This summary was written by the reporters and editors who worked on this story.

SPRINGFIELD – Organized labor organizations and voting rights groups in Illinois are seeking to intervene as codefendants in a federal lawsuit in which the Trump administration is seeking access to the state’s complete, unredacted voter registration database, including sensitive personal information about individual voters.

In motions filed in federal court in Springfield Thursday, Jan. 9, lawyers representing Common Cause Illinois, the Illinois Coalition for Immigrant and Refugee Rights and three individual voters joined the American Civil Liberties Union’s National Voting Rights Project, ACLU of Illinois and the Chicago Lawyers’ Committee for Civil Rights in seeking to intervene in the case in hopes of blocking the administration from accessing the data.

“The Trump Department of Justice — without proper authorization from Congress — is apparently seeking to create a nationwide database that can be used to harass voters and fuel false claims of voter fraud,” ACLU of Illinois’ Kevin Fee said in a statement Monday. “It is critical that states — including Illinois — resist this illegal effort and protect the privacy of our voters.”

Earlier, Illinois AFL-CIO, the Illinois Alliance for Retired Americans and the Illinois Federation of Teachers filed a similar motion to intervene.
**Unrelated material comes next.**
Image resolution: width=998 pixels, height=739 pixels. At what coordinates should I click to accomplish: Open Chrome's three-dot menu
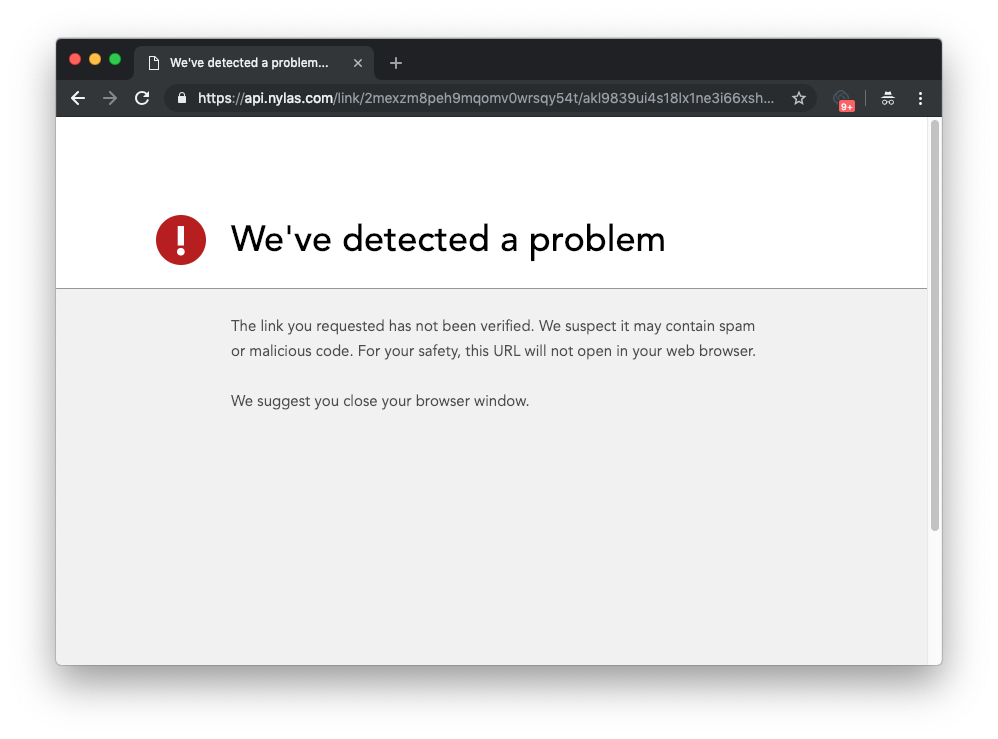tap(920, 98)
They argued in their motion that they each devote significant resources to registering their members to vote, and they fear the lawsuit could result in a ruling that undermines those efforts.

“DOJ’s actions here threaten to chill its members and constituents from registering to vote, expose them to unlawful purges, and put their private information at risk,” IFT said in the motion.

National push for voter data

Illinois is one of 23 states and Washington, D.C., that are being sued by the Trump administration for access to their unredacted voter rolls. The U.S. Department of Justice filed the Illinois case Dec. 18 following months of efforts to obtain the information directly from the Illinois State Board of Elections.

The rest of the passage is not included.